GIVEN PROBLEM 1
Reproduce the passage from the pool salt testing discussion from "Thanks for the" to "light correct ?".

EXTRACT
Do a salt test before you add any salt. Chlorine and some of the other chemicals we regularly use will add salt, so depending on how old your pool is you may already have a significant amount of salt in the water already. I didn’t do this with my old pool and I seriously overshot when I was adding salt and I needed to drain some water to get it back down where I wanted it.
 
Do a salt test before you add any salt. Chlorine and some of the other chemicals we regularly use will add salt, so depending on how old your pool is you may already have a significant amount of salt in the water already. I didn’t do this with my old pool and I seriously overshot when I was adding salt and I needed to drain some water to get it back down where I wanted it.

Thanks for the heads up . I have a tester ordered , should be here early next week. Will wait till a proper test before I run out and buy salt.
I believe the RJ+ series also has an actual salt level readout , not just a high or low light correct ?

I ordered a 3050 salinity meter instead of the Taylor 1766 . Gets great reviews, and a few TFP users like them .
I have a hard time with drop tests that have vague color changes , or like the TFT test CYA test . I need black or white tests , I am no good with the middle "maybe" test results , lol . I hear the Taylor 1766 can be very difficult to read properly , so I went with an electronic tester.

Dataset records
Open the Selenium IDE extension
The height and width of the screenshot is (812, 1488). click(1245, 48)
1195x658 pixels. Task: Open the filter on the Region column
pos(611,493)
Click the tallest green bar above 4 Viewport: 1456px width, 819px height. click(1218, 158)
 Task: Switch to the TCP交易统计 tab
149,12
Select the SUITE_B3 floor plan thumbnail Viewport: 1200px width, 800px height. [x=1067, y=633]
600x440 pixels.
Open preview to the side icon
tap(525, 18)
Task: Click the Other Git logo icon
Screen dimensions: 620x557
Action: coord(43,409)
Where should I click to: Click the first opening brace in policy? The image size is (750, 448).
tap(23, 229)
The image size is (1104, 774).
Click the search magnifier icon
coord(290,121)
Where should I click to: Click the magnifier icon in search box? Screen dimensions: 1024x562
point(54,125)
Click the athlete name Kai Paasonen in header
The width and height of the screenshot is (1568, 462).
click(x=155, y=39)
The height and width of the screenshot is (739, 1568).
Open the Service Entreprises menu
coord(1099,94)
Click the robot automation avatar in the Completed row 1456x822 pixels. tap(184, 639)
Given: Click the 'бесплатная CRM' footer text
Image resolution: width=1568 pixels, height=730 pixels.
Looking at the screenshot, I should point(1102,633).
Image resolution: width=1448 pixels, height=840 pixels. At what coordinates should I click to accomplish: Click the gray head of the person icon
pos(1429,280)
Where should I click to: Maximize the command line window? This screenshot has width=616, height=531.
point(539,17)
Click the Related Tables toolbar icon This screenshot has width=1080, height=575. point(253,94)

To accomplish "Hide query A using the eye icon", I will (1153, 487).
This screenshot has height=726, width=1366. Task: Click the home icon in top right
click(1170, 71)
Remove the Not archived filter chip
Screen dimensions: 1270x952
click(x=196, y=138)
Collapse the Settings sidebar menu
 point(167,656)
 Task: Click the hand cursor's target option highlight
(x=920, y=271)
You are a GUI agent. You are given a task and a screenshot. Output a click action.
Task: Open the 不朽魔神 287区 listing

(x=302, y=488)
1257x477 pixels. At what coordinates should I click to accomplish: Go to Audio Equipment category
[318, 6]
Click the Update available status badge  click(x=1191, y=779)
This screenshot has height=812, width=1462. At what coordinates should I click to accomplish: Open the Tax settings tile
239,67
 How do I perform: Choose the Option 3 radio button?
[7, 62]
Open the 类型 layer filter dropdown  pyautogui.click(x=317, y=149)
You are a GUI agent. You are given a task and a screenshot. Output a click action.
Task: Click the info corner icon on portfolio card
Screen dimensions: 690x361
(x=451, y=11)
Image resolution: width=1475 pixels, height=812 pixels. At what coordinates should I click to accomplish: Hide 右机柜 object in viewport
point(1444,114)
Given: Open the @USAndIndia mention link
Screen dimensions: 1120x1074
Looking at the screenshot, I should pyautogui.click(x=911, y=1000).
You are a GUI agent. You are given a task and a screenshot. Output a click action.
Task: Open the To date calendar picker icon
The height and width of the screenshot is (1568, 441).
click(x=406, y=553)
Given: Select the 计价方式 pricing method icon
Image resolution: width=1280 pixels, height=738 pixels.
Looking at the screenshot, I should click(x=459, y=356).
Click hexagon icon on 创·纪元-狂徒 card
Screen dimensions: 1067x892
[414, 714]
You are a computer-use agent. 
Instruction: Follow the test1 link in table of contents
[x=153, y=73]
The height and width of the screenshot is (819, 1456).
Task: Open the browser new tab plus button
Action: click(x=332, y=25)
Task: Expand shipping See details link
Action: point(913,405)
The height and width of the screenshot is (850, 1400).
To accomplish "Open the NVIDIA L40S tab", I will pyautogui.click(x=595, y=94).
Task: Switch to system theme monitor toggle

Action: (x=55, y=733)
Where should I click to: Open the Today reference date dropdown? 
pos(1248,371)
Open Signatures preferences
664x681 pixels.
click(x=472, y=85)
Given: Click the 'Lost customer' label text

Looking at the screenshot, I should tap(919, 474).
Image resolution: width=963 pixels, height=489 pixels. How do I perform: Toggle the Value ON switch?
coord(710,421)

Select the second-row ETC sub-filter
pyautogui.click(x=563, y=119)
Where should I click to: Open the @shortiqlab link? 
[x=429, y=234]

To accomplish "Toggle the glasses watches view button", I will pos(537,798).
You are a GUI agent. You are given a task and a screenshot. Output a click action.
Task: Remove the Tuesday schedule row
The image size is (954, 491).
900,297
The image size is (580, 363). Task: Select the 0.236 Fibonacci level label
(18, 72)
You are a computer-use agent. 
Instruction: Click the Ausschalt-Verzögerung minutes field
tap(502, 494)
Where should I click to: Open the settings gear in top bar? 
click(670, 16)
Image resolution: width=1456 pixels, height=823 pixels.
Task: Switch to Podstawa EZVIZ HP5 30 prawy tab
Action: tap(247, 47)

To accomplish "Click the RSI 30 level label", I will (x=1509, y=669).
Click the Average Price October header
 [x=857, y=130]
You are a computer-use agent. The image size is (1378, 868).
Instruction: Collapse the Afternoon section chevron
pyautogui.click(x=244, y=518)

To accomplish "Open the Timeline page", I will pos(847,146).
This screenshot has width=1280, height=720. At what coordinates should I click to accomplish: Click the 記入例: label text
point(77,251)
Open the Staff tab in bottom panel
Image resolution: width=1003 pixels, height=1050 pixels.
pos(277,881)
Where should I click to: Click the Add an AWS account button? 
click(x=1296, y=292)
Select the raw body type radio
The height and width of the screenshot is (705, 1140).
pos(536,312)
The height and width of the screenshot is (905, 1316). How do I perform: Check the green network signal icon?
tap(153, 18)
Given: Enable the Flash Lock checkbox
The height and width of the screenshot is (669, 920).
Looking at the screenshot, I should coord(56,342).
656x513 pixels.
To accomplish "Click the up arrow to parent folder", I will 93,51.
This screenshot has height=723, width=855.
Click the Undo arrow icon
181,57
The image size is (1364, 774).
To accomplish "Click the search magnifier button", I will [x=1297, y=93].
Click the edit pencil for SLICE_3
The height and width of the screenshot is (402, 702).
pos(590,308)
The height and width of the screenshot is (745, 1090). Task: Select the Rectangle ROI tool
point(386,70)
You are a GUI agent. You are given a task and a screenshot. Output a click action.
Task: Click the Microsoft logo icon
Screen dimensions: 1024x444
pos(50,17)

GIVEN PROBLEM 2
In the dataset records, rewrite the lines from the line with "Given: Open the @USAndIndia mention link" to the line with "I will pos(537,798).", renaming "Screen dimensions" to "Display size" and leaving everything else unchanged. Return only those lines.

EXERCISE RESPONSE 1
Thanks for the heads up . I have a tester ordered , should be here early next week. Will wait till a proper test before I run out and buy salt.
I believe the RJ+ series also has an actual salt level readout , not just a high or low light correct ?

EXERCISE RESPONSE 2
Given: Open the @USAndIndia mention link
Display size: 1120x1074
Looking at the screenshot, I should pyautogui.click(x=911, y=1000).
You are a GUI agent. You are given a task and a screenshot. Output a click action.
Task: Open the To date calendar picker icon
The height and width of the screenshot is (1568, 441).
click(x=406, y=553)
Given: Select the 计价方式 pricing method icon
Image resolution: width=1280 pixels, height=738 pixels.
Looking at the screenshot, I should click(x=459, y=356).
Click hexagon icon on 创·纪元-狂徒 card
Display size: 1067x892
[414, 714]
You are a computer-use agent. 
Instruction: Follow the test1 link in table of contents
[x=153, y=73]
The height and width of the screenshot is (819, 1456).
Task: Open the browser new tab plus button
Action: click(x=332, y=25)
Task: Expand shipping See details link
Action: point(913,405)
The height and width of the screenshot is (850, 1400).
To accomplish "Open the NVIDIA L40S tab", I will pyautogui.click(x=595, y=94).
Task: Switch to system theme monitor toggle

Action: (x=55, y=733)
Where should I click to: Open the Today reference date dropdown? 
pos(1248,371)
Open Signatures preferences
664x681 pixels.
click(x=472, y=85)
Given: Click the 'Lost customer' label text

Looking at the screenshot, I should tap(919, 474).
Image resolution: width=963 pixels, height=489 pixels. How do I perform: Toggle the Value ON switch?
coord(710,421)

Select the second-row ETC sub-filter
pyautogui.click(x=563, y=119)
Where should I click to: Open the @shortiqlab link? 
[x=429, y=234]

To accomplish "Toggle the glasses watches view button", I will pos(537,798).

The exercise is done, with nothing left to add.